Sebagai profesi yang terlanjur berorientasi agribisnis, petani padi selalu berharap menghasilkan produksi yang tinggi melampaui hasil sebelumnya. Secara nasional, rata – rata produksi padi hanya mencapai 5,7 ton/ha. Kemudian di Aceh, benih Indonesian Farmer 8 (IF8) berhasil dibudidayakan petani dan mencapai produksi 11, 9 ton/ha (hasil ubinan).
Fakta tersebut tentunya membuat benih ini menjadi semakin digandrungi oleh petani. Boleh jadi, dikembangkan benih ini oleh petani dibeberapa kabupaten di Aceh merupakan titik balik dari anomali produksi benih padi bersubsidi maupun pasar bebas.
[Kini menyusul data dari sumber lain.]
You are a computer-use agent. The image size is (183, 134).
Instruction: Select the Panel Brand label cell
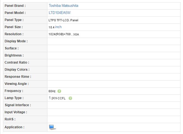point(25,6)
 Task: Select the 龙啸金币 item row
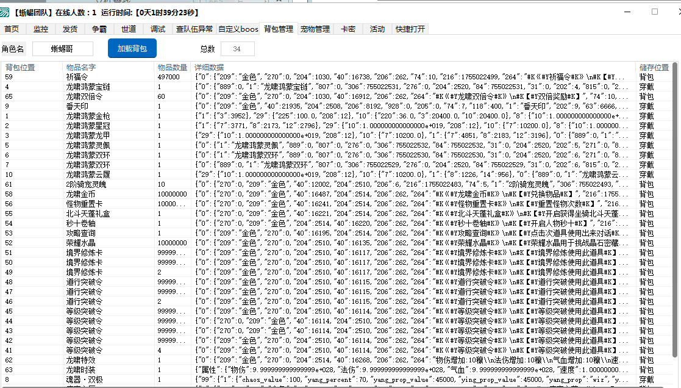click(80, 194)
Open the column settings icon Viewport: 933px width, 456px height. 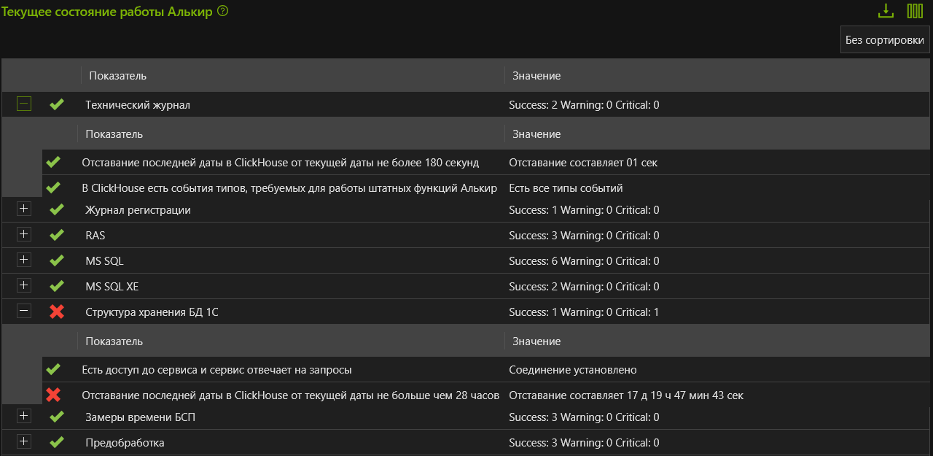click(x=915, y=11)
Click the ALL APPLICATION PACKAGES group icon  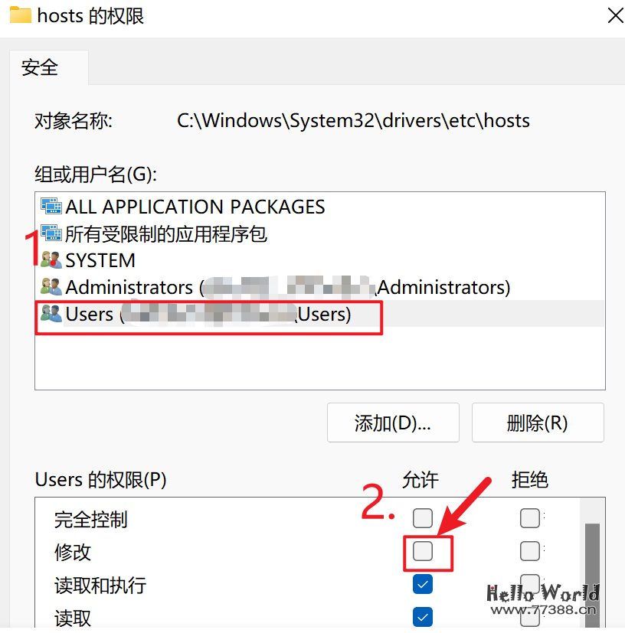pyautogui.click(x=51, y=206)
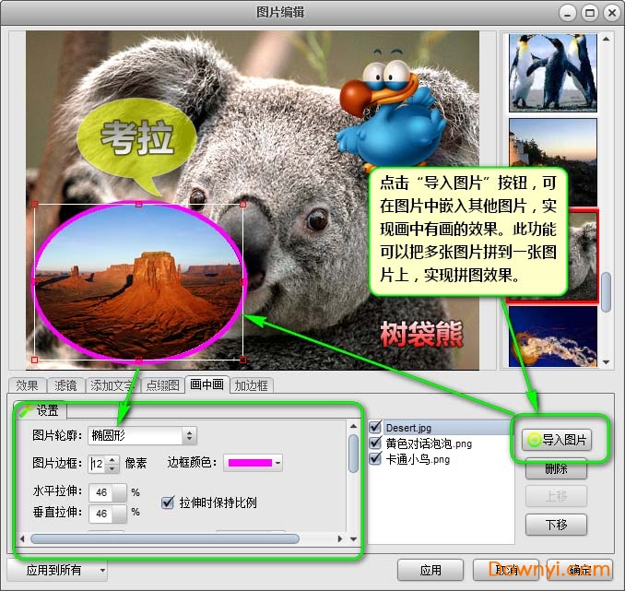Switch to the 加边框 tab
Screen dimensions: 625x591
coord(251,385)
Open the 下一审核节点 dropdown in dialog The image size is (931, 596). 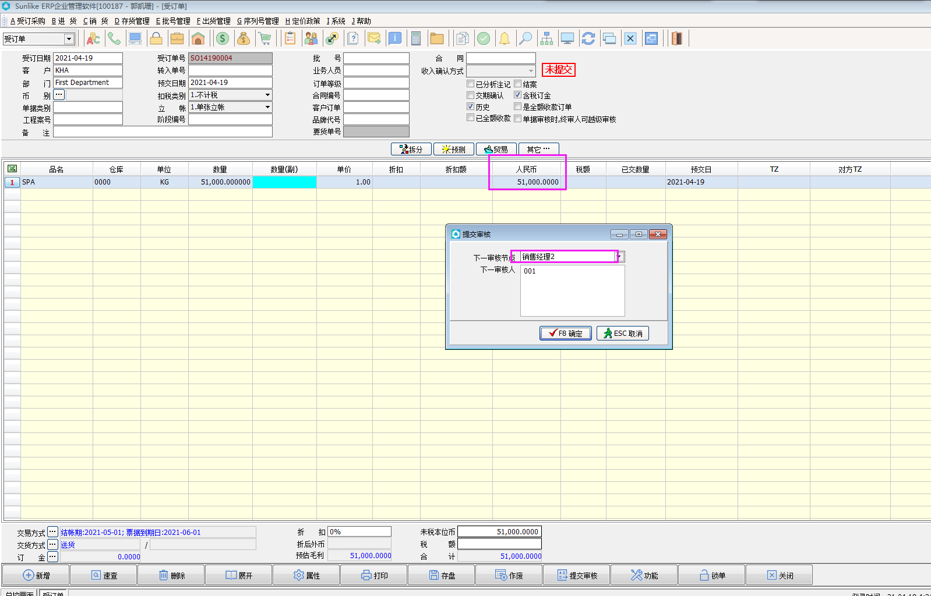tap(620, 257)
Tidak hanya di Aceh, Tahun 2018 silam, di Cianjur, demplot benih padi IF 8 mampu menembus 11.5 ton/ha hasil ubinan yang sebelumya hanya 5 ton/ha. Capaian tersebut mengantarkan petaninya meraih predikat petani terbaik di Kabupaten Cianjur hingga Provinsi Jawa Barat.
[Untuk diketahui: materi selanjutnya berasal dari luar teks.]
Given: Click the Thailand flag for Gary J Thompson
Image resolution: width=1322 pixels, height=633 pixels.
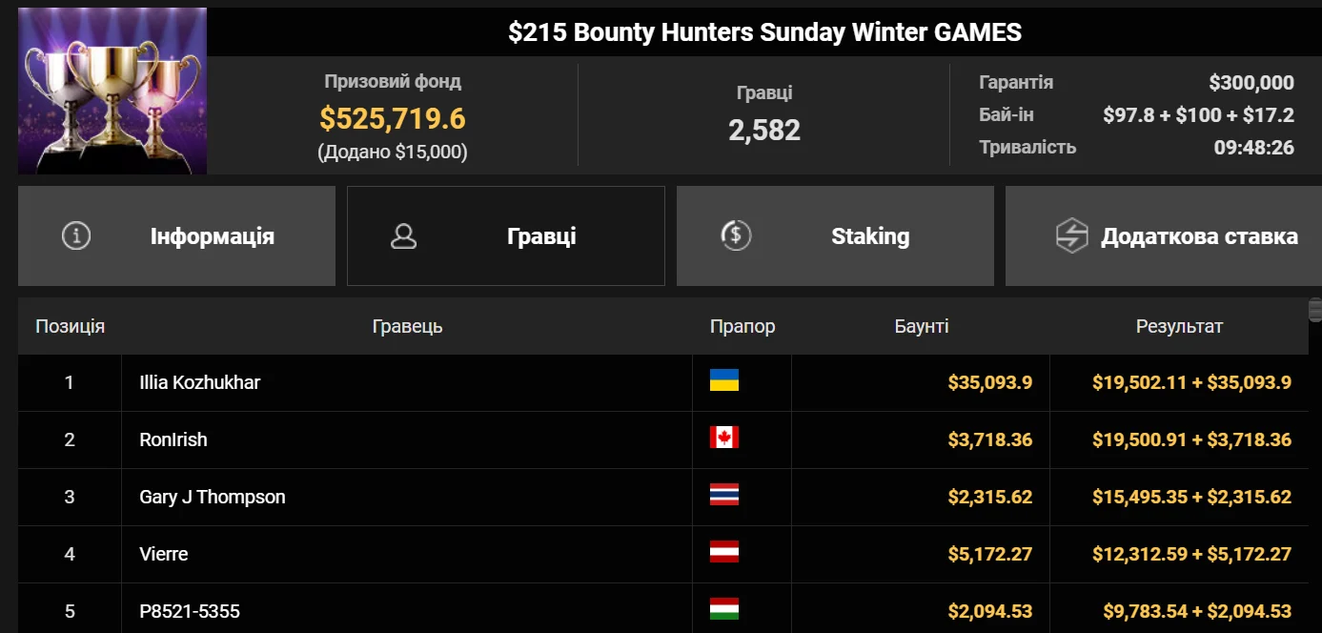Looking at the screenshot, I should coord(724,496).
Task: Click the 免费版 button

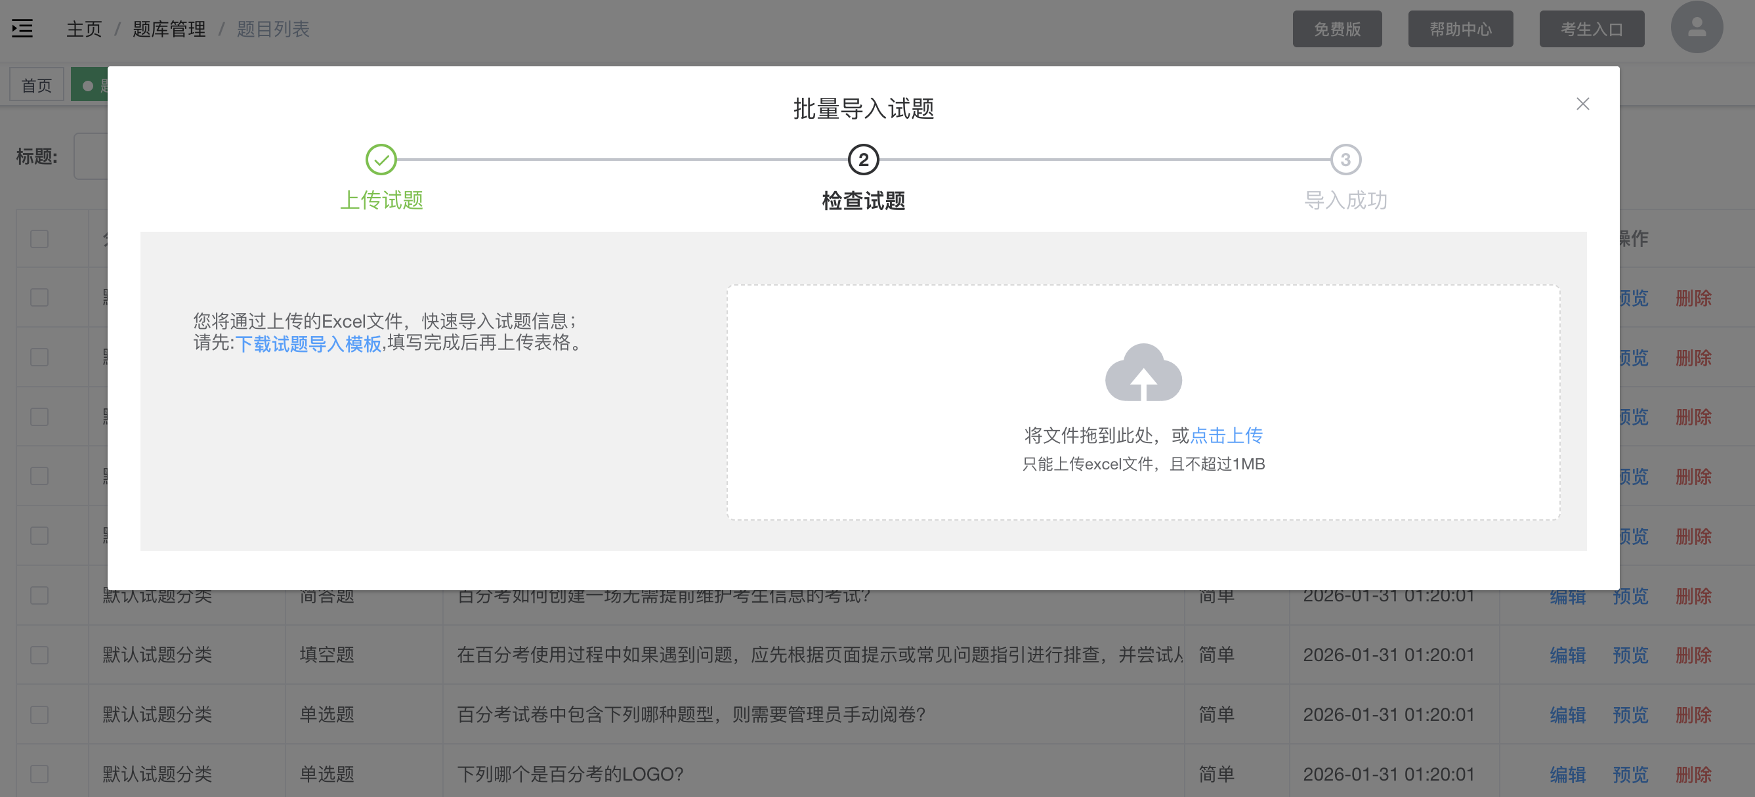Action: point(1337,28)
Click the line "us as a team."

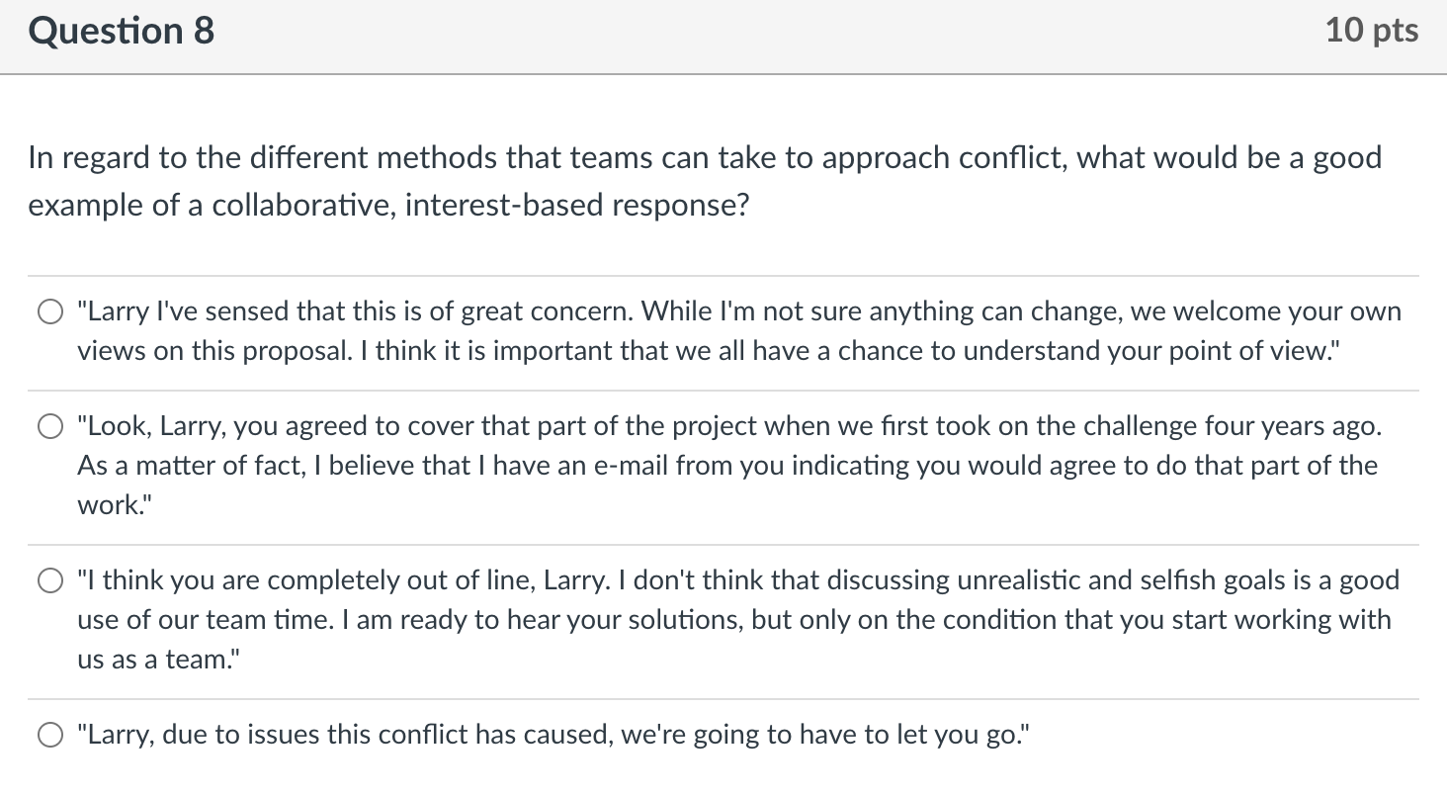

Prestasinya tentu diikuti oleh sejumlah fasilitas sebagai hadiah dari pemerintah. Hingga benih padi IF8 menjadi primadona di daerah tersebut. Kemungkinan benih tersebut telah beredar luas karena merupakan padi inbrida yang dapat ditanam turun-temurun jika dilakukan isolasi jarak dan waktu dengan varietas padi lain.
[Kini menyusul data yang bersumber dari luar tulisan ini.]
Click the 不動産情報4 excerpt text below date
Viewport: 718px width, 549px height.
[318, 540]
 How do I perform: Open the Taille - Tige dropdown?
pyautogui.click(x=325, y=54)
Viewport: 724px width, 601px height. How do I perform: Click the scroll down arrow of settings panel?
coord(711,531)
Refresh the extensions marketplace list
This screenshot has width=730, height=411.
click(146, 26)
Secara subtantif, benih merupakan jantung produksi, jika salah dalam memilih benih maka sebesar apapun input faktor produk tidak akan meningkatkan produksi. Benih memiliki batas potensi produksi yang tidak dapat diubah karena bagian dari ekspresi genetiknya. Kecuali melalui proses rekayasa genetika dan pemuliaan tanaman yang membutuhkan waktu bertahun – tahun.
Disisi lain, cekaman lingkungan baik biotik ( hama dan penyakit) maupun abiotik (kekeringan, genangan, salinitas, kimia) merupakan penghambat produksi tanaman. Tentunya sangat sulit menghasilkan satu varietas yang memiliki toleransi terhadap semua cekaman tersebut. Boleh jadi disatu wilayah varietas tertentu akan toleran terhadap salah satu cekaman, namun didaerah lain tidak tahan karena faktor agroklimatnya. Sehingga perlu dilakukan uji multilokasi untuk melepas dan menyebarluaskan salah satu varietas.
Kekawatiran pemerintah akan tersebarnya hama dan penyakit penyakit secara masif dan tidak bisa dikendalikan tidak dapat disalahkan untuk melindungi petani dan pangan secara nasional. Sesuai dengan Permentan RI No. 56/Permentan/PK.110/11/2015 Tentang Produksi, Sertifikasi, dan Peredaran Benih Bina Tanaman Pangan dan Tanaman Hijauan Pakan Ternak.
Pemerintah memberikan jaminan mutu atas benih yang telah disertifikasi. Melalui kebijakan tersebut, diharapakan melahirkan kedaulatan benih. Benih memiliki peran strategis dalam menunjang produksi dan keberlanjutan pangan di masa depan. Mengapresiasi hasil karya petani sebagai aktor terdepan dalam membangun kedaultan pangan membutuhkan pembinaan dan pendampingan.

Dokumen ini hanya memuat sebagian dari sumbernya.